With the obvious connivance of her cabinet – including the then Foreign Secretary, now Prime Minister – Theresa May deliberately flouted her constitutional obligation of scrutinising the whole discernible picture. The result was that she deliberately acted unconstitutionally and with potentially disastrous consequences she broke the law.

Mrs May was plainly supported and encouraged by her cabinet colleagues and since it may be comfortably assumed that they too had no regard for any factors apart from the referendum outcome it can be inferred that to a man and woman they supported her decision. No doubt this will be confirmed by cabinet minutes to which as yet the public are not privy.

The argument summarised

The reason why the decision to activate Article 50 was unlawful can be summarised in the following series of propositions.

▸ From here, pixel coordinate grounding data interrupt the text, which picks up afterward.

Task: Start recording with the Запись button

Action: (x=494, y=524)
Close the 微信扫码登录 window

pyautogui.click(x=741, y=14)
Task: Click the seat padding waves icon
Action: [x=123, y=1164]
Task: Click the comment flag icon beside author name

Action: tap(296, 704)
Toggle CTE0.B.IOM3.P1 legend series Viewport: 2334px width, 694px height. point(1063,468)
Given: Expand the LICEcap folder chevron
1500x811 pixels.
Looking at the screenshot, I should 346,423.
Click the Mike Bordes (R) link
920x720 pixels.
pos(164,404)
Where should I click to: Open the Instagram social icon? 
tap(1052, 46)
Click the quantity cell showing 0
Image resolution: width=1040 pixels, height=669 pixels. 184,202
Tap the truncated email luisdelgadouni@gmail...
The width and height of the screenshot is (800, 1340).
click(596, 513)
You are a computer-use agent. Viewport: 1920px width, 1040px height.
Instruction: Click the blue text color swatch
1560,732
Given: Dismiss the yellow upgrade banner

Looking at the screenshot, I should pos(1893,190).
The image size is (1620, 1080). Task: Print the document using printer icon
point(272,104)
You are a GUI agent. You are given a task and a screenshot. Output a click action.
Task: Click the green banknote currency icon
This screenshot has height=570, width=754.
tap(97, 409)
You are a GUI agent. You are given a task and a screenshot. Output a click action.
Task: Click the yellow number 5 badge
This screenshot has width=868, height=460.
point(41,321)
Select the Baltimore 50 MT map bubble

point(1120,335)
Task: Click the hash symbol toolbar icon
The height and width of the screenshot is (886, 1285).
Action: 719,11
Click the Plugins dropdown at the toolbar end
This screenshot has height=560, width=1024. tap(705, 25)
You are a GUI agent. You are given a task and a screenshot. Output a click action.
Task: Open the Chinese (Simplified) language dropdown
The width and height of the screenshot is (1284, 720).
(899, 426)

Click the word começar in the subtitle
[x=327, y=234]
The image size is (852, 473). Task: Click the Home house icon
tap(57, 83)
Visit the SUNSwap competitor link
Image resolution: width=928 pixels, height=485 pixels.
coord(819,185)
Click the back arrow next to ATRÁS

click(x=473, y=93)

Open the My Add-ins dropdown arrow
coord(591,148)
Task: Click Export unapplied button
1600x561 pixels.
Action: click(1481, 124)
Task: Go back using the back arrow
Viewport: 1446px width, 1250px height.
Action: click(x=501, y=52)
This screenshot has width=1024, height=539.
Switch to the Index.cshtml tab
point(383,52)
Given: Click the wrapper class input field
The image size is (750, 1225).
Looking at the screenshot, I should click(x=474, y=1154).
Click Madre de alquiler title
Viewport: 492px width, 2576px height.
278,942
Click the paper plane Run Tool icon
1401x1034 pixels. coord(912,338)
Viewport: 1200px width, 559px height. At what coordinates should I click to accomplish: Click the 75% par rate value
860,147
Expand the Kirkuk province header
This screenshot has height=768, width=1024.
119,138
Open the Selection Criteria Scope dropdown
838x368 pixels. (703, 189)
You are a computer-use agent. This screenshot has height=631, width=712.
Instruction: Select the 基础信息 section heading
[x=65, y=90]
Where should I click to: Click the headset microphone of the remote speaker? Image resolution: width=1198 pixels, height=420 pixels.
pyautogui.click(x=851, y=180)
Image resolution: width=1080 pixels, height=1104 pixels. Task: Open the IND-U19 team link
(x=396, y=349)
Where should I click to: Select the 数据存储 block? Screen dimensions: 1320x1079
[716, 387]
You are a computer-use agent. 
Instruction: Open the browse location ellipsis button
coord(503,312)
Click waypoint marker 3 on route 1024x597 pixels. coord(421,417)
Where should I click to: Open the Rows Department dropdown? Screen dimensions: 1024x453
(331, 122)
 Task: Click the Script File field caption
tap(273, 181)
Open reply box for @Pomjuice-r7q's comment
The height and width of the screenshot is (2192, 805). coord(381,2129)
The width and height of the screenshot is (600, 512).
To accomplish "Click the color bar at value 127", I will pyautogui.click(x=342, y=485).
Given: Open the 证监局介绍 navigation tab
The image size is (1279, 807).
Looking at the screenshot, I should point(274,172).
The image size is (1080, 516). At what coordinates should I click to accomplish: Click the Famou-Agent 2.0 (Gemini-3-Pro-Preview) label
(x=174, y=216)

  1. EURA implicitly required the policy decision on leaving or remaining to be informed by all relevant and tangible factors including the referendum outcome
  2. It was implicitly so required by reason of the facts that
    • the government never disavowed the HC briefing paper
    • David Liddington described the referendum purpose as advisory and
    • the Supreme Court in Miller confirmed that the referendum was advisory.
  3. Where, as here, the referendum result was no more than advisory, the decision taken on the basis alone of that outcome offended the constitutional imperative for good governance, namely that in the rational formation of policy all relevant and tangible factors must be taken into account
  4. Applying Wednesbury the failure to take account of any of those factors in determining the policy decision would have been unlawful if disregarding any factors save the referendum outcome was "manifestly so unreasonable that no reasonable person acting reasonably could conceivably have made it.”
  5. This is a fundamental rule of the common law. The constitutional imperative is to consider all relevant and tangible factors. What makes the failure to do so unlawful is Wednesbury. The conventional, reasonable, rational, constitutional requirement to take account of all relevant and tangible factors is a requirement of law if the fundamental failure to do so is "manifestly so unreasonable . . ." etc. The principle is not to be found in any statutory provision whether express or implied. It is the common law which dictates the requirement.

Principle of proportionality

It might additionally be mentioned that  in disregarding all factors save the referendum outcome the Prime Minister failed to comply with the principle of proportionality, an issue separate from Wednesbury reasonableness which applies to cases of alleged breach of the European Convention on Human Rights and EU law.